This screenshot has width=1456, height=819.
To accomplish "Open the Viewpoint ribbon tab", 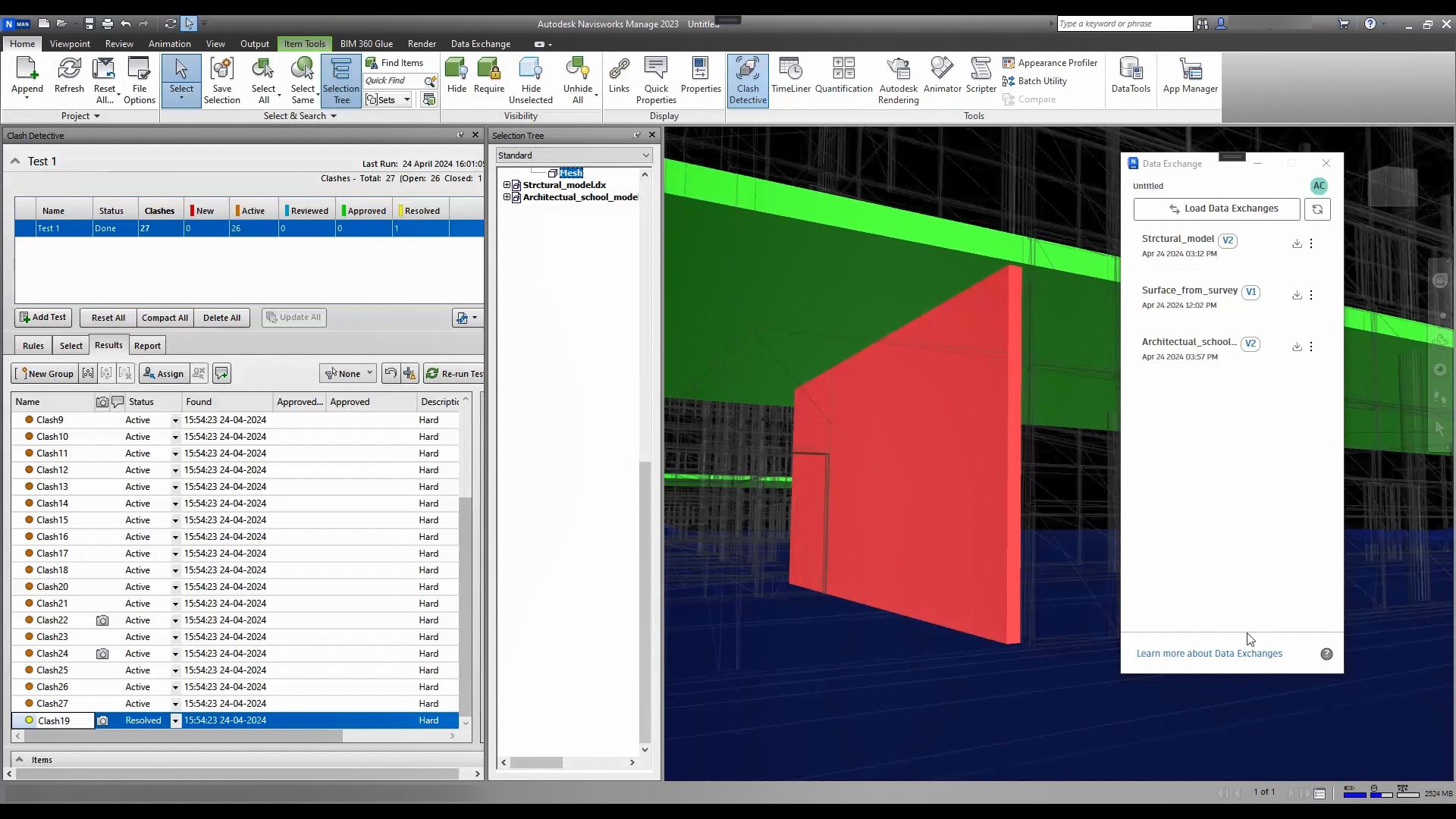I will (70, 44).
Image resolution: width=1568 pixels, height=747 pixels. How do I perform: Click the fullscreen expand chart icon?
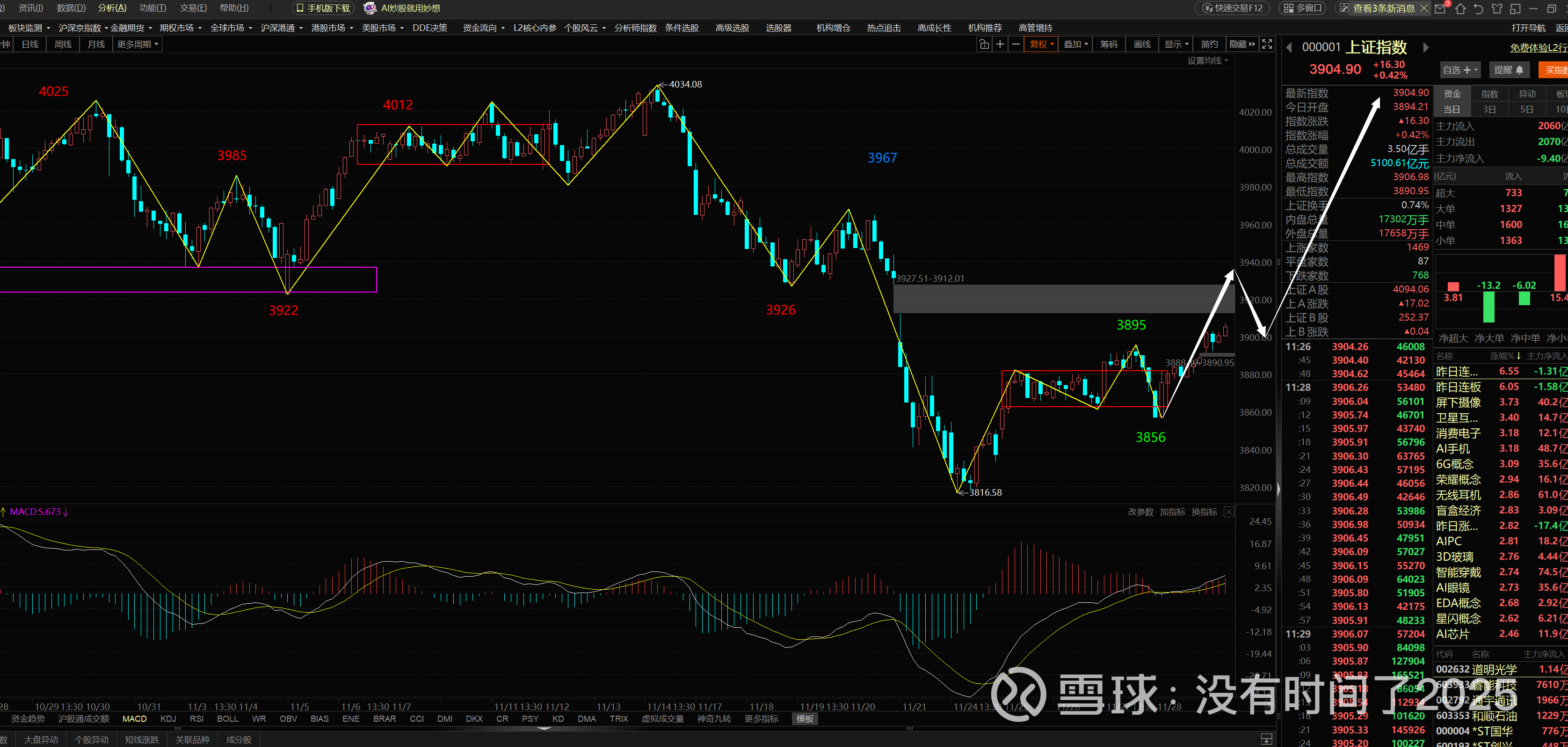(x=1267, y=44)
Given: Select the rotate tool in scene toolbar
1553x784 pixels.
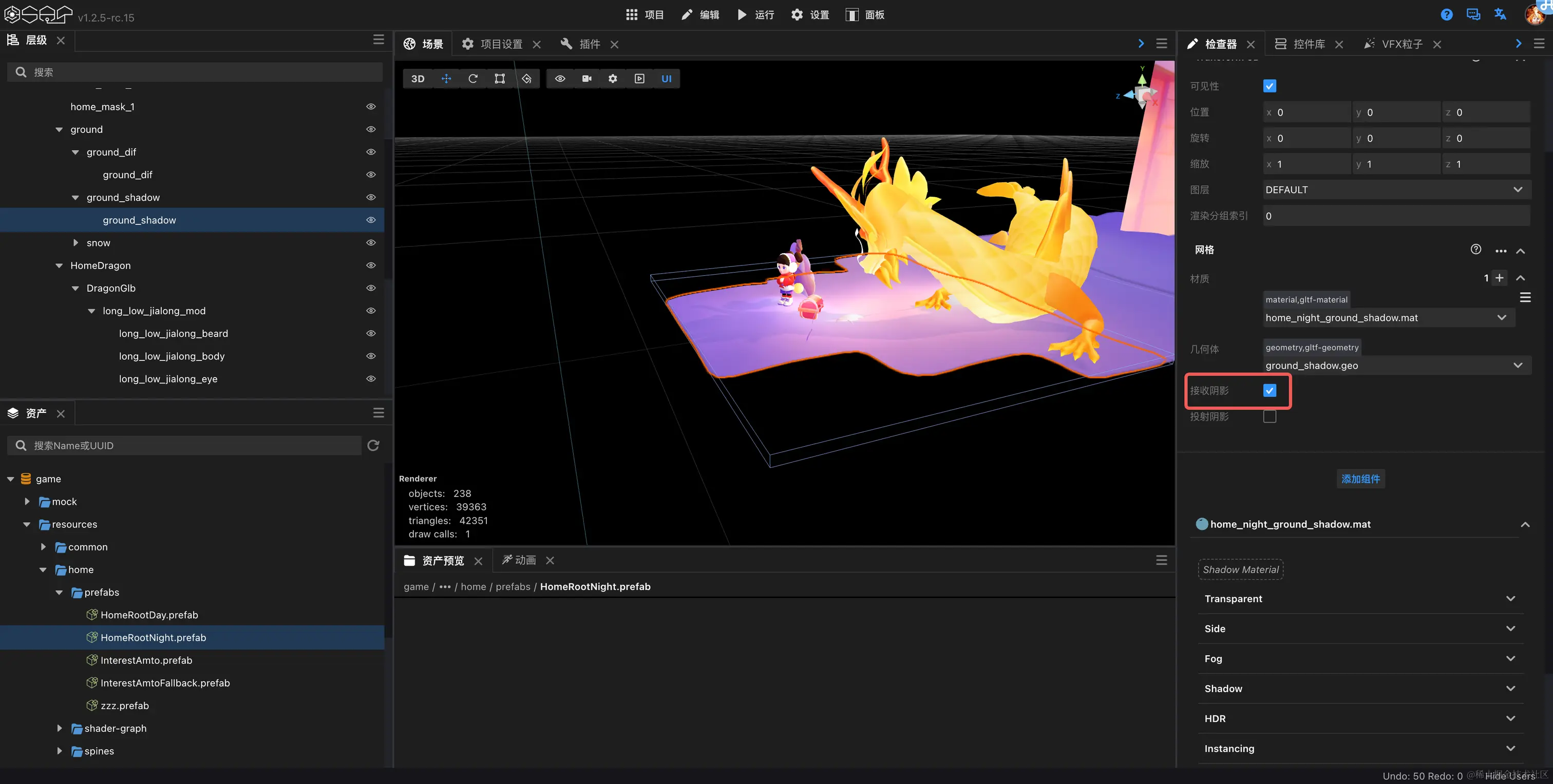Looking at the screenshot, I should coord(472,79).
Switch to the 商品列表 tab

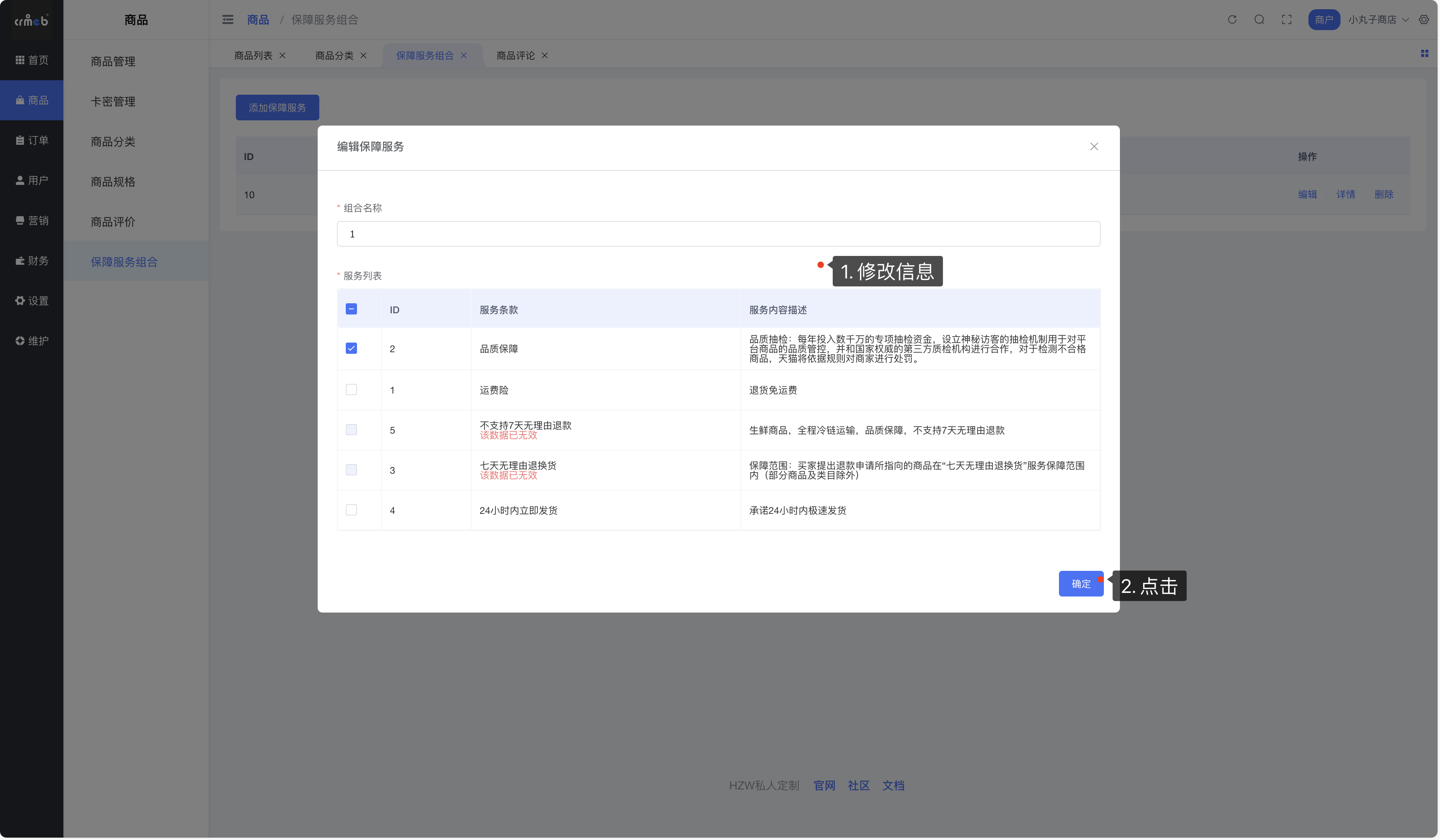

☆ ☆ ☆ ☆ ☆ ☆ ☆

Problem statement - What do the lines above say from the line containing "Given: Select the" through the last line? Quote them exactly, both ends included, and leave out the pictures.

Task solution -
Given: Select the rotate tool in scene toolbar
1553x784 pixels.
Looking at the screenshot, I should coord(472,79).
Switch to the 商品列表 tab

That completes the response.